Following my grandmother’s death, my mother moved to Chicago to be closer to me, and to assist with the care of her new granddaughter, Harper. She sacrificed her career as a veterinary technician, and embraced her new role as childcare provider, and Grammy. She and Harper spend their days exploring the city of Chicago, visiting the nature museum, attending music classes, and frequenting the Wildcat Den to play with other neighborhood friends. I continue to be amazed by my mother’s energy and creativity, true necessities for keeping pace with a busy 18-month-old.
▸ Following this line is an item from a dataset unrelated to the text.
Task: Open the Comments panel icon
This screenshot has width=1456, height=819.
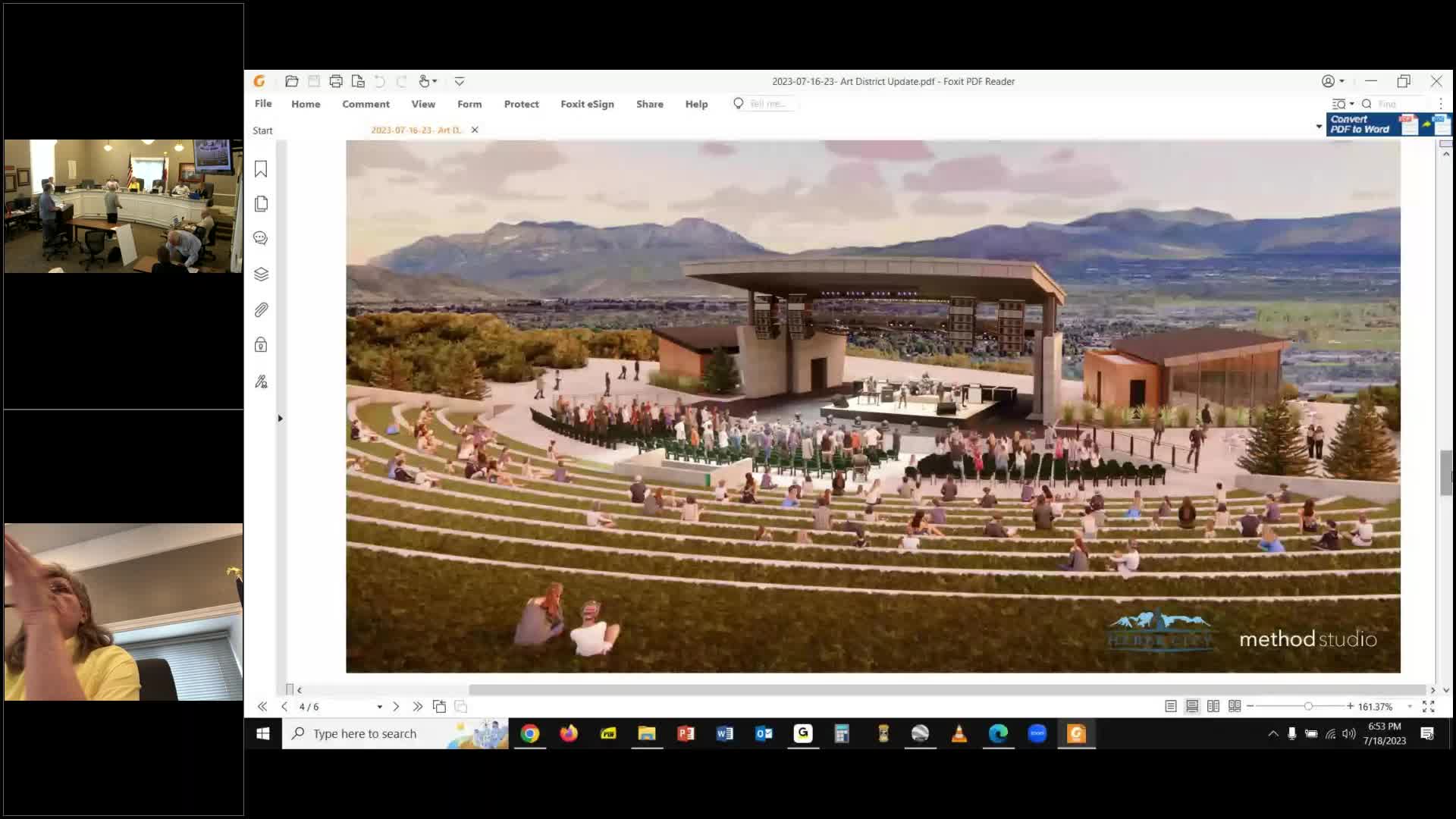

In addition to the bond that she has built with my daughter, I have been impressed with the speed with which my mother has embraced her new community. In short time, she has befriended everyone from the garbage man to the dry cleaner, and knows the name and demeanor of every neighborhood dog. Applying her skill for working with animals, my mother has committed literally hundreds of volunteer hours to PAWS (Chicago’s top pet adoption organization). She volunteers at least twice per week, and has quickly been promoted from an entry-level volunteer to an adoption counselor. But for someone who finds joy in hard work, this hasn’t been enough. In addition to her childcare responsibilities and involvement with PAWS, she also volunteers as part of the Edible Garden Program at the Lincoln Park Zoo every Thursday. There, she educates children about the benefits of plants and vegetables and assists with the actual gardening of the zoo farm.
Apart from her local endeavors, my mother has found time to support even those who aren’t nearby. This year, my 26-year-old cousin was diagnosed with cancer. She has endured surgery and an excruciating course of chemotherapy, which has put a tremendous strain on my cousin, Mina, and her immediate family. Without a thought towards cost or personal convenience, my mother has traveled to Missouri on multiple occasions simply to lend a hand or provide a shoulder to cry on. She has been integrally involved in Mina’s care, and has found subtle, but effective ways to support Mina and all those suffering alongside her.
Though we are fortunate not to have faced a devastating tragedy, and while my mothers efforts and accomplishments aren’t otherwise newsworthy, my mother exhibits a tireless devotion to all those around her that is truly exemplary. She approaches her day-to-day duties with an energy that injects even mundane tasks with purpose and meaning. Yet, while she seems incapable of tiring, there is no one who is truly immune to fatigue. It would be a great honor to provide her with a day of rest and beauty- a day where she can finally be the object of others’ attention. I would be grateful for this opportunity to show my appreciation to someone who truly asks for nothing, and provides everything.